When it comes to malaria, most of the existing social and behavior change tools and evidence come from research in areas where the mosquito-borne illness is endemic and where transmission is pretty high.
These tools help communities understand how individuals can protect themselves and their families from getting sick, often creating social norms about sleeping under insecticide-treated bed nets, seeking immediate care for a child’s fever, and taking preventive medicine in pregnancy. But what about in places where malaria transmission is low, where it has almost been eliminated, but remains a deadly threat to those who do get sick?
There remains much to learn about the strategies that will be most conducive to helping people adopt prevention behaviors in what are known as malaria elimination settings. In places where transmission is low, people might not feel they are at risk of getting sick, despite that fact that those who do become ill are at an increased risk of severe malaria and even death because they lack the kind of immunity that protects people where malaria is common. Many of them know a lot about the mosquito-borne disease, but knowledge, it appears, isn’t enough.
A new literature review from the Johns Hopkins Center for Communications, published in Malaria Journal, suggests that the body of research on the factors that influence malaria-related behaviors in low-transmission settings has not been systematic and often too narrow in scope.
The review highlights the need for more consistent, comprehensive measures of the factors that influence malaria-related behaviors and the importance of reaching subpopulations at higher risk of transmission in low-transmission contexts, the authors say.
“Malaria-related knowledge is generally high, even in settings of low transmission,” they write. “However, malaria-related knowledge in these settings is lower among sub-populations who experience the highest malaria risk.

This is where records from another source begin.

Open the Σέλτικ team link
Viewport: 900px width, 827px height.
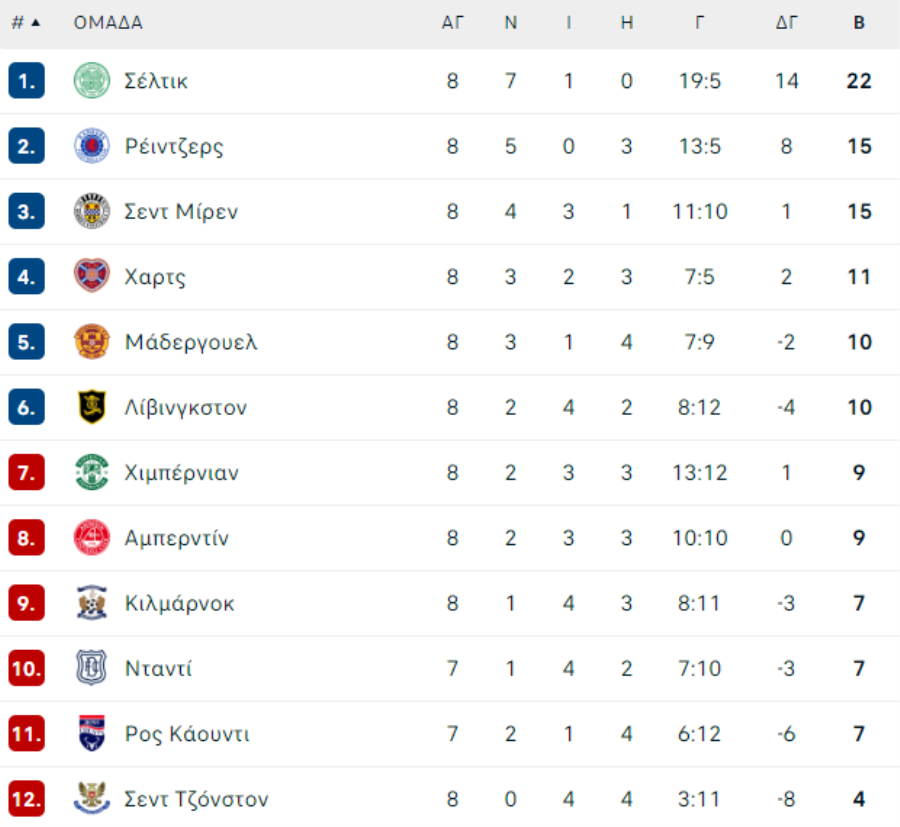pyautogui.click(x=156, y=81)
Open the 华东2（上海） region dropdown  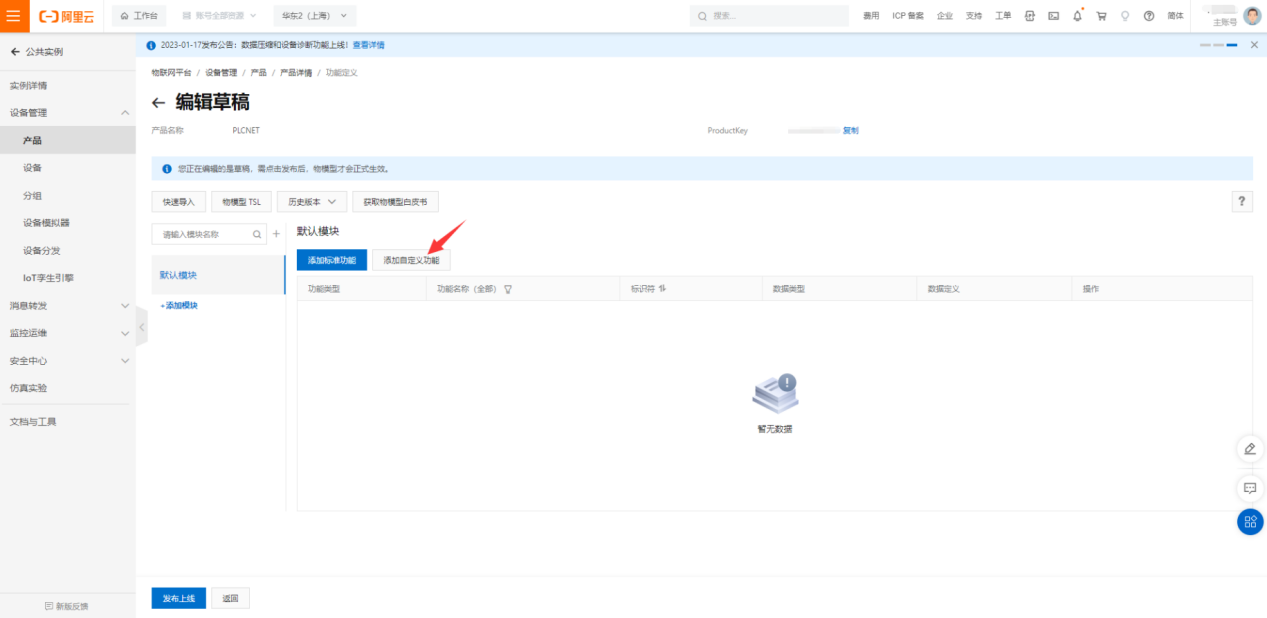(x=314, y=16)

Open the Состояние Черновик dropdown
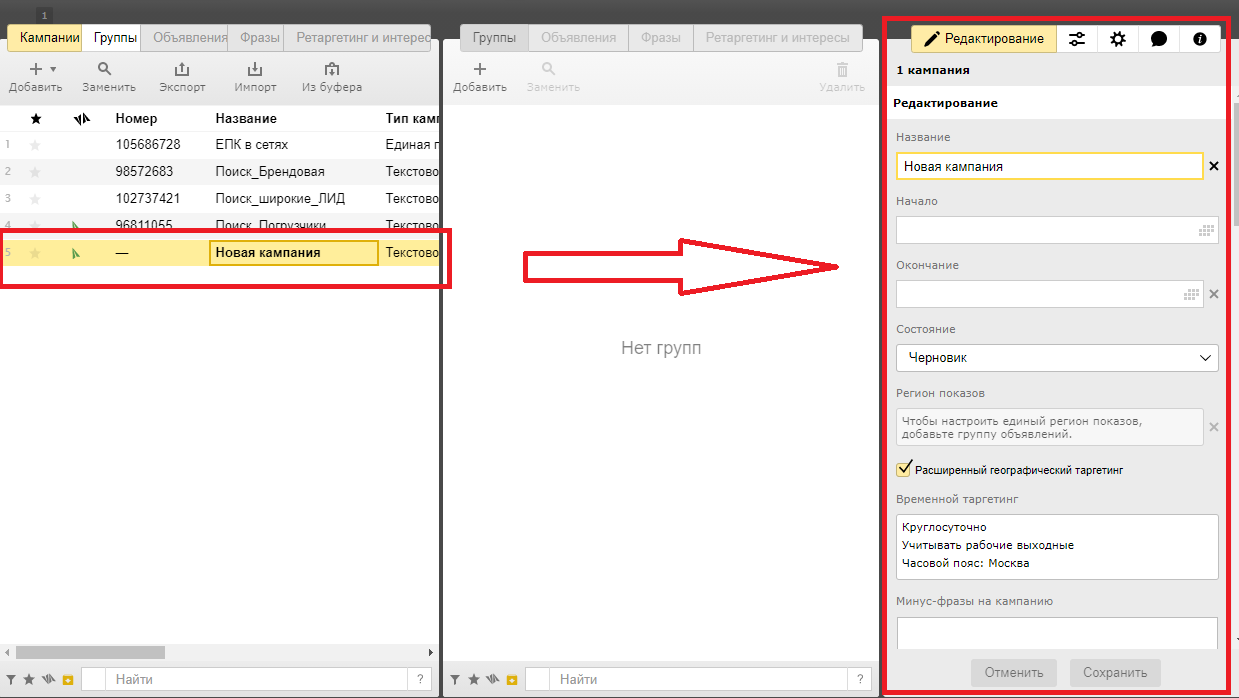click(1057, 357)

Programs and research aiming to improve malaria-related behaviors in these settings should work to better understand the psychosocial factors that have been positively associated with prevention and care-seeking behaviors, such as norms, perceived response efficacy, perceived self-efficacy, and interpersonal communication.”
Says CCP’s Michael Toso, one of the paper’s authors: “We know a lot about behaviors, even in elimination contexts, but this review highlights how much we do not now about what is behind those behaviors. Should we continue focusing on knowledge, perceived risk of malaria, or community norms when trying to motivate people to adopt safe behaviors in low-transmission contexts, or might we explore other possible determinants, like interpersonal communication with others about malaria? Are there other things we should be looking for?”

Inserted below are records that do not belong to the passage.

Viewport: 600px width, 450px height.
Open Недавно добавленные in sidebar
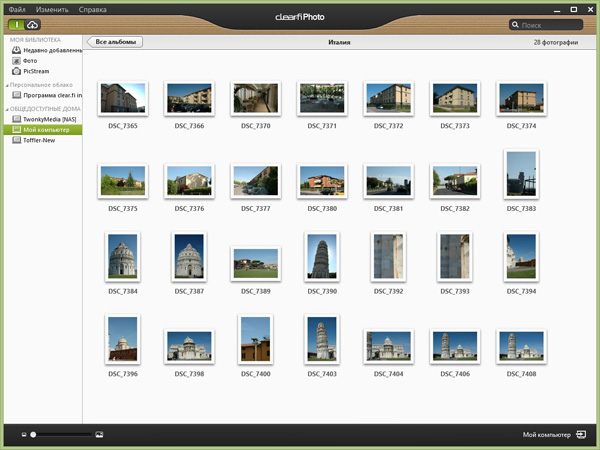[x=45, y=50]
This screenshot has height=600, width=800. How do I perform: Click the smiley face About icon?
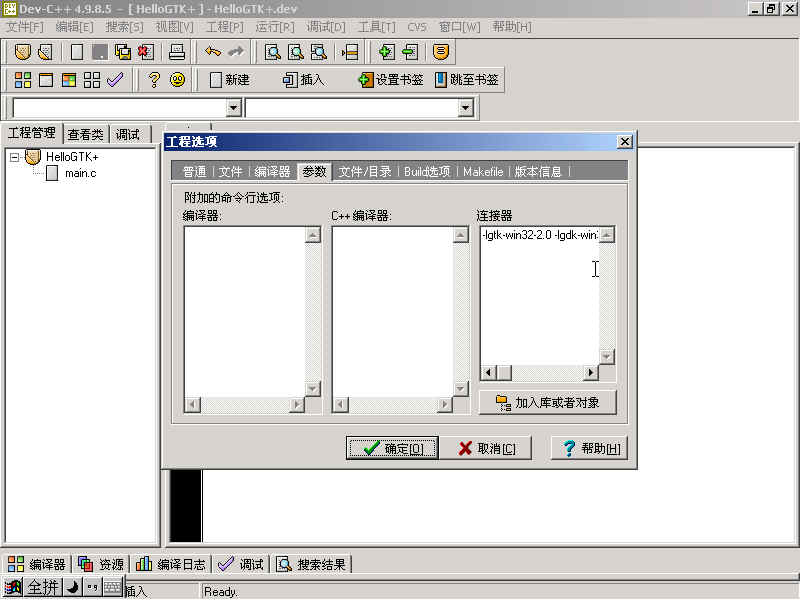click(177, 80)
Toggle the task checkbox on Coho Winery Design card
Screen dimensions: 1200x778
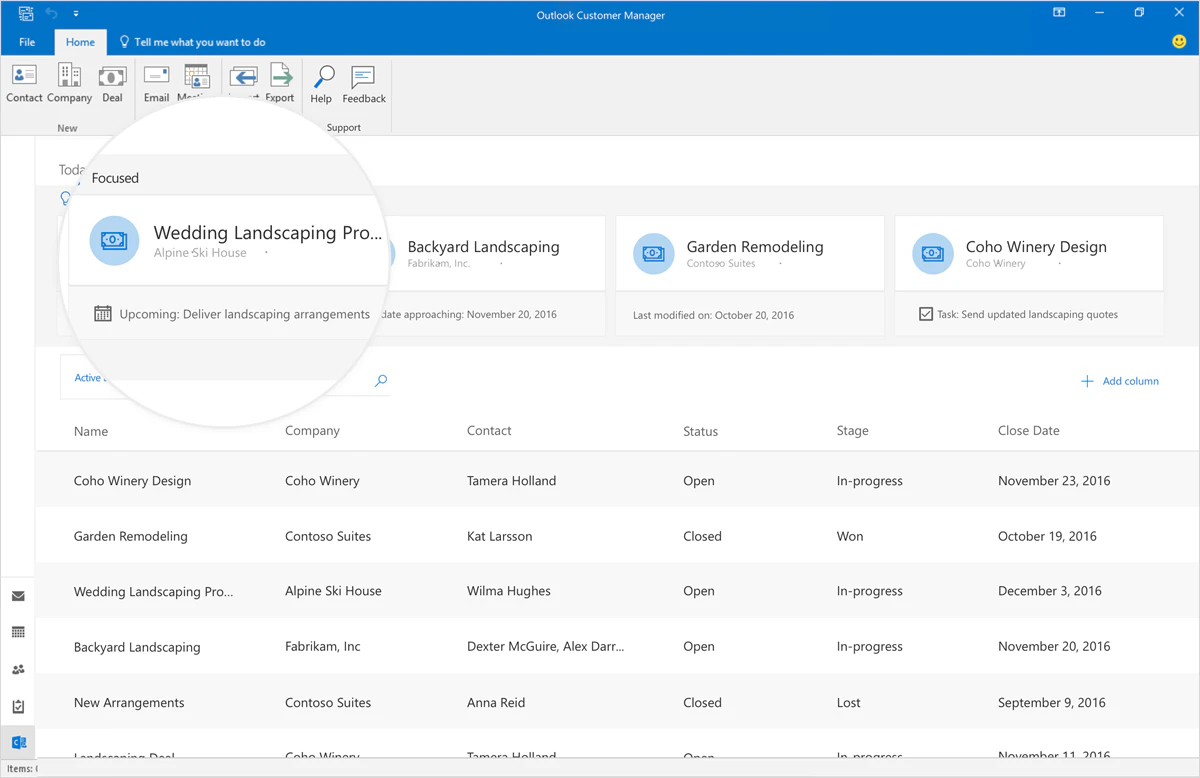[x=925, y=313]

Despite significant gains over the past two decades, according to WHO, malaria continues to kill nearly 1,700 people each day, many of them children and most living in sub-Saharan Africa. Human behavior plays a fundamental role in the prevention, diagnosis and treatment of the disease.
In high-transmission settings, there are large, nationally representative surveys about malaria and behaviors which programs and governments have at their disposal to get a full understanding of the malaria landscape in individual countries. But every country is different and in places where transmission is closer to zero, nationally representative surveys might not be the right tool to reach and measure determinants of behavior in small sub-groups.
“We need to use the right instruments, and we need more people are using those instruments. And when we get that information, when we get those insights, we need to share them so that people can look at them and then parse them appropriately,” Toso says.
The review is just a first step toward developing new tools that could help people who live in areas where malaria is not top of mind. “If we are more consistent in measuring these determinants of behavior in low-transmissions settings,” he says. “If this happens, we will be able to better reach and encourage malaria prevention behaviors among those at higher risk and more vulnerable groups in areas where there is an opportunity to eliminate it.”
In fact, CCP has already taken steps in this direction, developing a new tool to measure determinants of behavior in low-transmission settings. The Malaria Behavior Survey for Low Transmission settings has been implemented in Zanzibar and is adapted from a larger cross-sectional household survey in Tanzania.
“Understanding psychosocial determinants of malaria behaviours in low-transmission settings: a scoping review” was written by Albert Casella, April Monroe, Michael Toso, Gabrielle Hunter, Carol Underwood, Ruchita Pillai, Jayme Hughes, Lynn M. Van Lith, Shelby Cash, Jimee Hwang and Stella Babalola.
This scoping review, through CCP-led Breakthrough ACTION, is funded by the Global Health Bureau of the United States Agency for International Development (USAID) and the U.S. President’s Malaria Initiative (PMI) under the terms of Cooperative Agreement No. AID-OAA-A-17-00017.